> **About this task**
A faithful copy of each record is required, minus the images.

*** Opening of Entries supplied ***

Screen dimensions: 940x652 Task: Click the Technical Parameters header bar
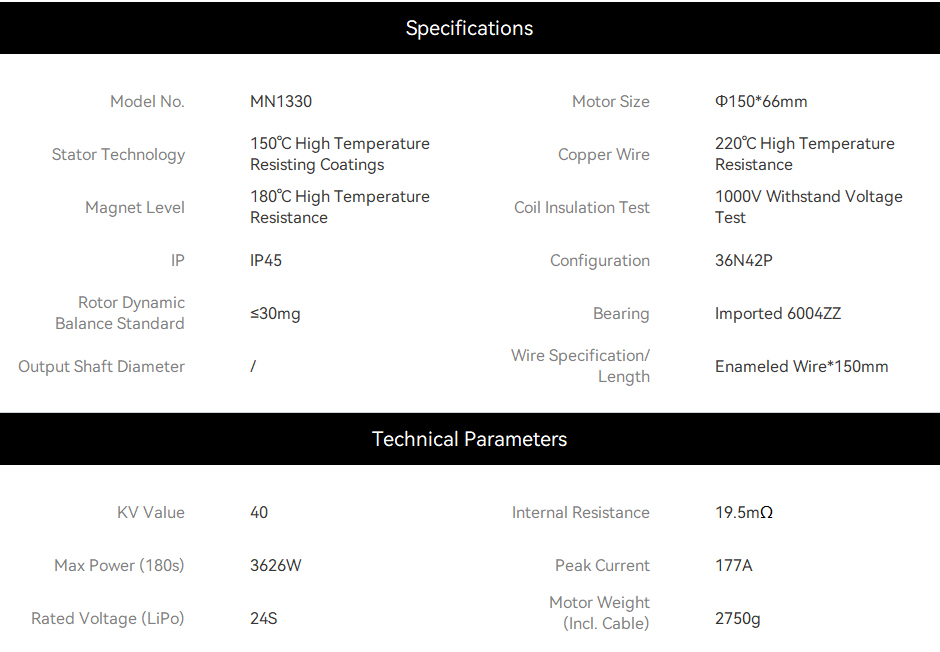[470, 439]
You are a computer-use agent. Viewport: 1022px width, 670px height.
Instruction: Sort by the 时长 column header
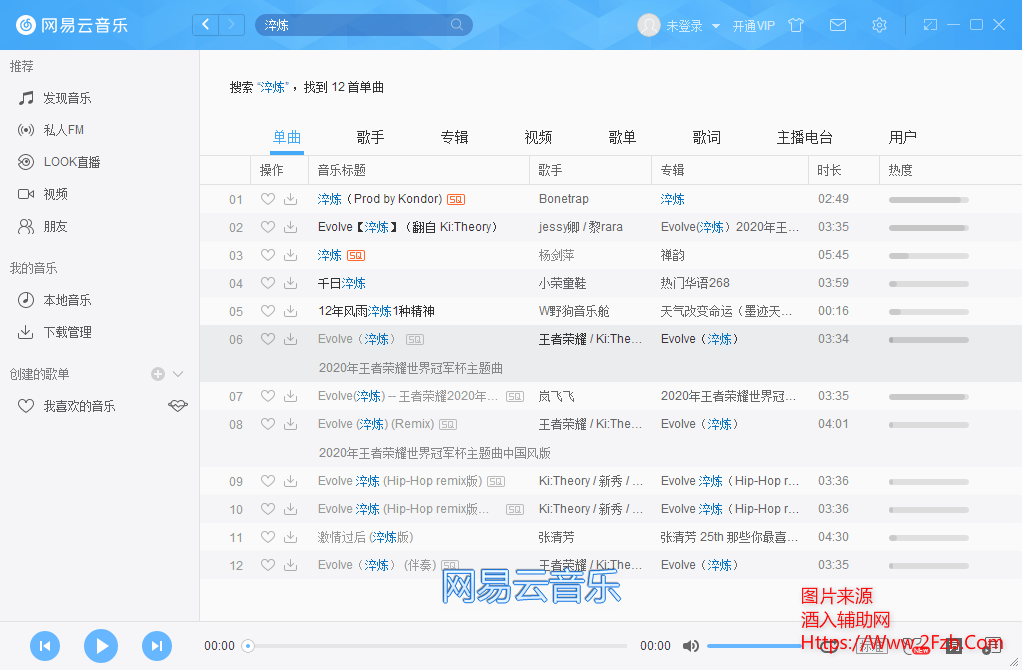(x=829, y=170)

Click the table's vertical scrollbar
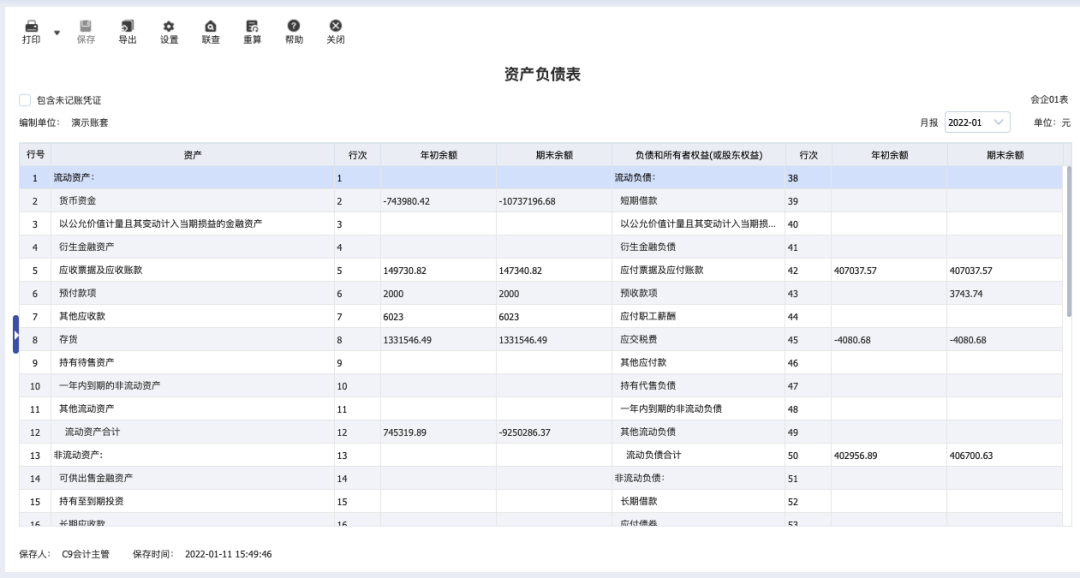tap(1068, 240)
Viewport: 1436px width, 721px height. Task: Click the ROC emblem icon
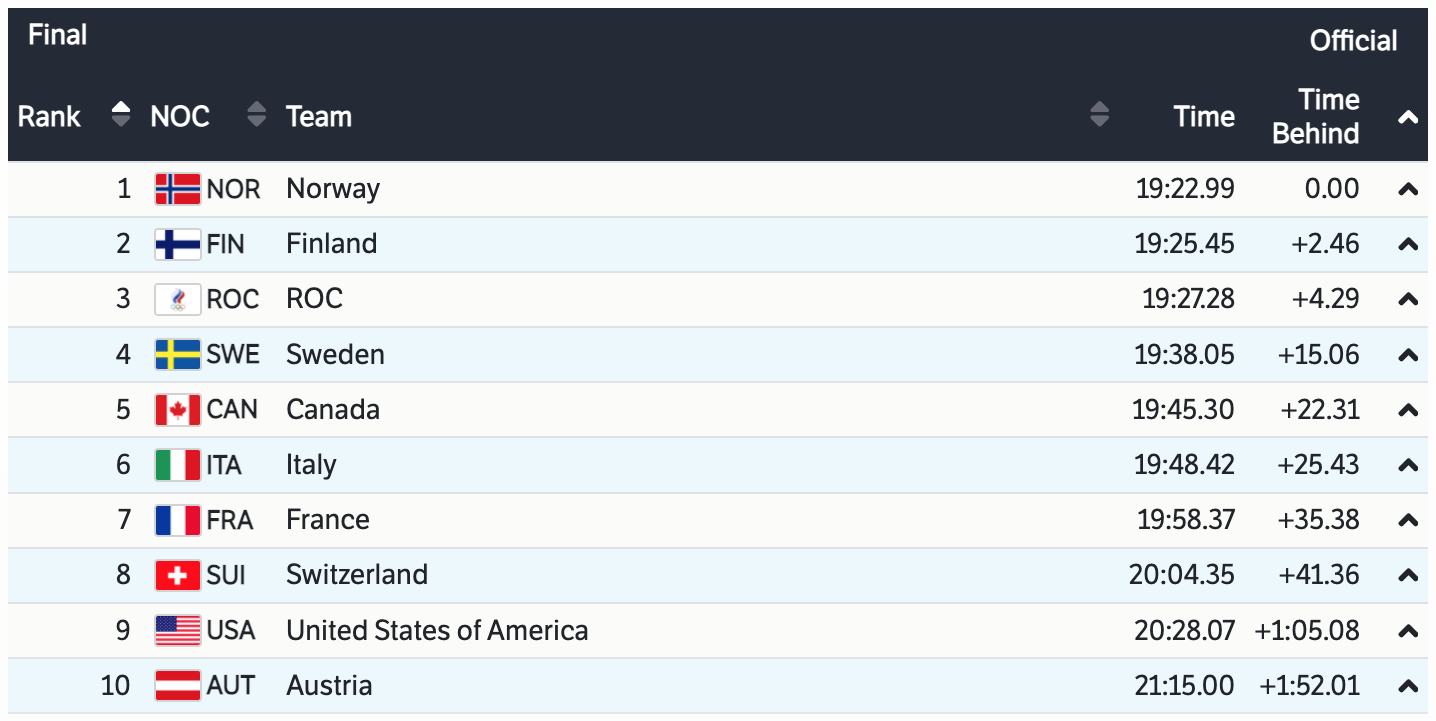(178, 299)
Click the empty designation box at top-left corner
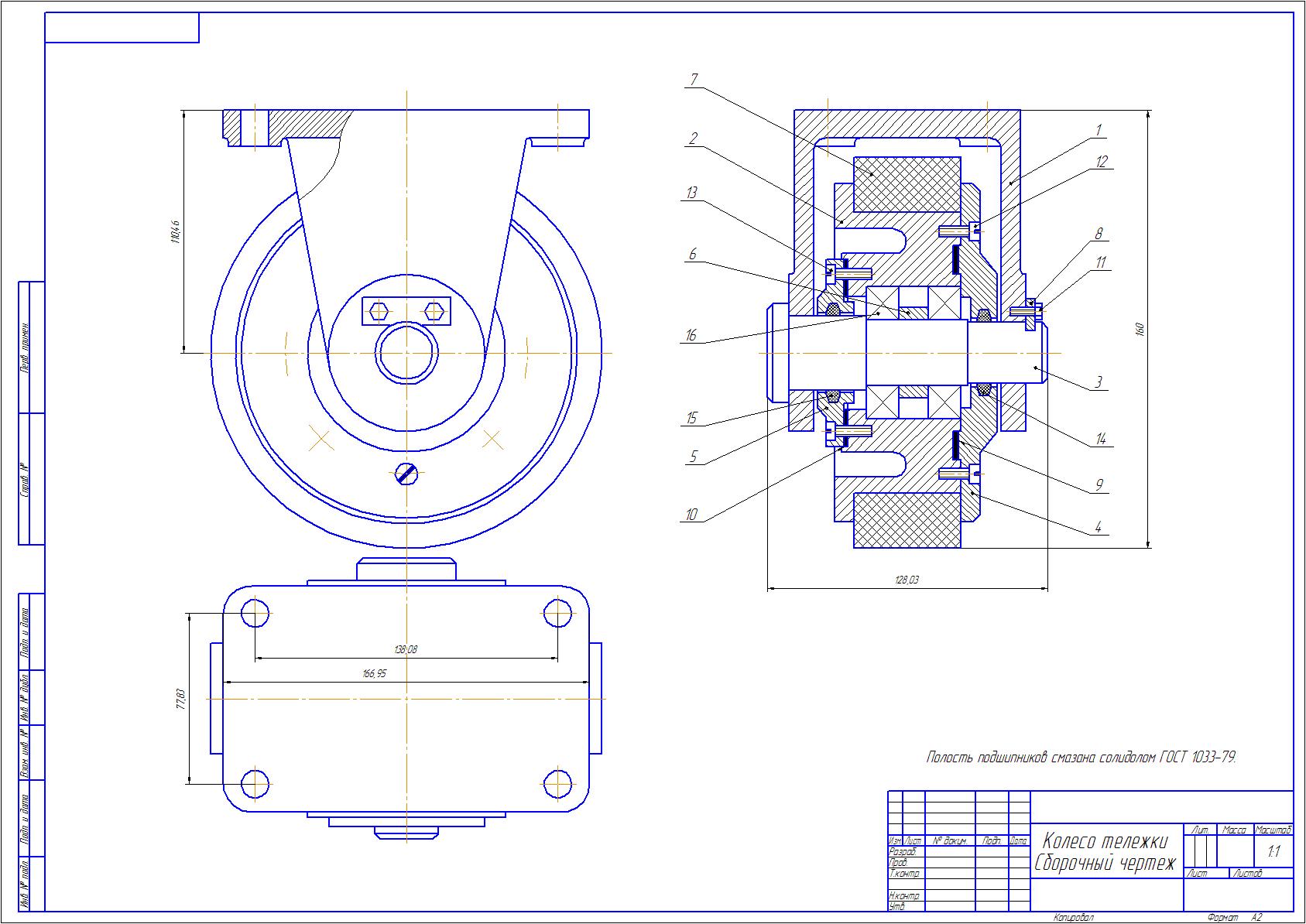The image size is (1306, 924). [122, 28]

*** Close of Entries supplied ***

> **Solution**
Screen dimensions: 940x652 Task: Click the Technical Parameters header bar
[470, 439]
You are a computer-use agent. Viewport: 1022px width, 670px height.
Instruction: Sort by the 时长 column header
(x=829, y=170)

Click the table's vertical scrollbar
tap(1068, 240)
Viewport: 1436px width, 721px height. Task: Click the ROC emblem icon
(178, 299)
Click the empty designation box at top-left corner
The image size is (1306, 924). [122, 28]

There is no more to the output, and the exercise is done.